■ QUOTED PASSAGE:
•••••

ECOS 40(5): Book Review: Landfill

LANDFILL

Tim Dee

Little Toler Books, 2018, 240 pages
Hbk  £16  ISBN 978 1908213624

Review by Barry Larking

The gulls at the huge Pitsea landfill in Essex figured out that the site worked a six day week. On Sundays they looked elsewhere for their grub. It was Bank Holidays that flummoxed them. This is one of many quirky details that litters this delightful book, that combines the factual, the surmise and the anecdotal with a marvellous sympathy for these birds and the human predicament in a time of flux and doubt.

Part ‘man on the Clapham Omnibus’ philosophical soliloquy, fieldwork reportage, then a diarist’s observations and memoirs, Landfill is a slice of nature indeed, and one that could only have been written in the 21st century. It’s a million miles away from William Boot’s ill-fated genteel Splashy Places as ‘nature writing’ goes [1].

“On nearly every outing there [the author’s visit to Pitsea again], I either stepped on a dildo, tripped on some indeterminate grey cabling, was detained by the pleading button eyes of a dead soft-toy, or kicked a book by Ranulph Fiennes”.

Not your ordinary bird book then.

Typically, Mr Dee is well aware of his own less than precious approach to a literary form once set tastefully in a kind of Edwardian bell jar, often distinctly morbid too: An Essex dwelling predecessor in the nature writing game, Wentworth Day, like so many who lived through the First World War, “… was one of those early-twenieth-century conservative countrymen writers who saw the end of the world written in the death of the old truths of rural England”. Day’s mourning was caused by people, rather than football crowd sized flocks of gulls, evidently the wrong type of people, spilling out from the towns, spreading

Before gulls became urban gleaners, the same tactics of survival, of grubbing a living in the swollen, dirty and fetid cities and towns of Victorian Britain had been already mapped out by humans. The author cites Henry Mayhew’s London Labour and the London Poor [2] whose observations, obsessively annotated and graded in an ascending order such as any taxonomist might make, of the serious delving into muck that kept the Victorian destitute alive, pre-dates his own. This chapter is not to be tackled at meal times. The parallels between the gulls’ speedy exploitation of our human excess and that excess itself. Cause and effect.

•••••

■ GIVEN INFORMATION:
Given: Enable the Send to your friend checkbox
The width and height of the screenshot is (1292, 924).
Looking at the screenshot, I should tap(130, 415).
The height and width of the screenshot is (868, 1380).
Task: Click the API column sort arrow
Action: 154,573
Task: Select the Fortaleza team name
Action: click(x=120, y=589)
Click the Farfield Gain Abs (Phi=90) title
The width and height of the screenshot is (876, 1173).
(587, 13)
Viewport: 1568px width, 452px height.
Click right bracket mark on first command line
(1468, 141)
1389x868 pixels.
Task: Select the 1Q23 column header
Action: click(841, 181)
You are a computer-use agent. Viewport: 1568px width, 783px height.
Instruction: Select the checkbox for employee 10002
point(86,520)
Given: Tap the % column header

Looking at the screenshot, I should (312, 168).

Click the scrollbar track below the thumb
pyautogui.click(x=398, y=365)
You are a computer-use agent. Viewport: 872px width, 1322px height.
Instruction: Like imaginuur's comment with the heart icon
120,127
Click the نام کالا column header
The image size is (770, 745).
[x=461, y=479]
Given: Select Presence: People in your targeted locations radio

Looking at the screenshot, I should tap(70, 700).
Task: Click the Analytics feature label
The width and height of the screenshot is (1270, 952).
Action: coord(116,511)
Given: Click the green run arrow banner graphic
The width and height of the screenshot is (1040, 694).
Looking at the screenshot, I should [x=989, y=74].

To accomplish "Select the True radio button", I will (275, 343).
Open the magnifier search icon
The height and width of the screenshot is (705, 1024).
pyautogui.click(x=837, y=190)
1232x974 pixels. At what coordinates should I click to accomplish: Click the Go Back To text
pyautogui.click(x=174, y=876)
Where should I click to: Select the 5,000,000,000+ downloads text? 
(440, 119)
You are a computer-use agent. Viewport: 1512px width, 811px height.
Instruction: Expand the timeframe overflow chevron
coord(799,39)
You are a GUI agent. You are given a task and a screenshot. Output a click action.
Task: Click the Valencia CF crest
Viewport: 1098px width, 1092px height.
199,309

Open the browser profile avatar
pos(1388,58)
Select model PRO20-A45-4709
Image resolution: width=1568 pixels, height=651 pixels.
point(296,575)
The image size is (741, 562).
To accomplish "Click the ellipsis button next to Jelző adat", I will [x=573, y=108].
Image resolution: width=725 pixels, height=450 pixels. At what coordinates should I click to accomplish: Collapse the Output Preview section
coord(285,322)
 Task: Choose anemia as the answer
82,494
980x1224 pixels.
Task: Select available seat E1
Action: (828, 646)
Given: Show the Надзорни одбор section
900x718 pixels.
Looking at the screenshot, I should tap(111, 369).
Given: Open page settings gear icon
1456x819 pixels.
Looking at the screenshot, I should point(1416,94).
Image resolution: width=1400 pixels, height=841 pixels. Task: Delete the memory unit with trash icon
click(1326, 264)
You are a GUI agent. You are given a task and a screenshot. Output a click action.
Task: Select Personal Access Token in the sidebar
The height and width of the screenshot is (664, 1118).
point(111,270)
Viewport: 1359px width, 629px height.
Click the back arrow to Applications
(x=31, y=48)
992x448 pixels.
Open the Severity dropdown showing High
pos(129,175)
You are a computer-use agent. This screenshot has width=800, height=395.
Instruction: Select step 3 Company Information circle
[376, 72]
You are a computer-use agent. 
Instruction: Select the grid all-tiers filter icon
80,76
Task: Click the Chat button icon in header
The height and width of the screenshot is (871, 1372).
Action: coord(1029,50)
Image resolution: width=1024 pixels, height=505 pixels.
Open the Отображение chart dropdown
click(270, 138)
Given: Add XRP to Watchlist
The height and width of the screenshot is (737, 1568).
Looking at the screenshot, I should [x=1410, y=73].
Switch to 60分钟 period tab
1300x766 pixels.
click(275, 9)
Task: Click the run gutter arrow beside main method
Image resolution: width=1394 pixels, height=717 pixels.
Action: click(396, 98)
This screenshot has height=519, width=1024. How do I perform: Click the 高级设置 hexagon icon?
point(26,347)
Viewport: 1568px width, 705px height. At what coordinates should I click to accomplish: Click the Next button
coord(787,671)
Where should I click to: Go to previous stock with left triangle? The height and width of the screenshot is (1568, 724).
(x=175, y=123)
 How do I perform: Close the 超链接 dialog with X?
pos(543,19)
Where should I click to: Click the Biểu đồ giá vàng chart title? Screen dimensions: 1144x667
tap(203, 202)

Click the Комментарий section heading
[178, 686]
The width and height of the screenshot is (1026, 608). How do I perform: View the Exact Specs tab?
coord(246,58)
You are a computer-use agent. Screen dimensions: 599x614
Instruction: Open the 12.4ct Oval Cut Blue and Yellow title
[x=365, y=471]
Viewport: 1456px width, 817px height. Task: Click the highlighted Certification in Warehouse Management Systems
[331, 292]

•••••

■ EXERCISE INSTRUCTIONS:
a) Return the passage of the Landfill review from "Part ‘man on" to "bird book then." word for word.
b) Condense the paragraph of the Landfill review that begins "The gulls at the huge Pitsea landfill" into two shorter sentences that keep its main facts.
Rely only on the Landfill review, not the listing.

■ EXPECTED RESPONSES:
a)
Part ‘man on the Clapham Omnibus’ philosophical soliloquy, fieldwork reportage, then a diarist’s observations and memoirs, Landfill is a slice of nature indeed, and one that could only have been written in the 21st century. It’s a million miles away from William Boot’s ill-fated genteel Splashy Places as ‘nature writing’ goes [1].

“On nearly every outing there [the author’s visit to Pitsea again], I either stepped on a dildo, tripped on some indeterminate grey cabling, was detained by the pleading button eyes of a dead soft-toy, or kicked a book by Ranulph Fiennes”.

Not your ordinary bird book then.

b) Gulls at the huge Pitsea landfill in Essex learned that the site ran six days a week and fed elsewhere on Sundays, though Bank Holidays confused them. Such quirky details fill this delightful book, which blends fact, surmise and anecdote with deep sympathy for the birds and for people in a time of flux and doubt.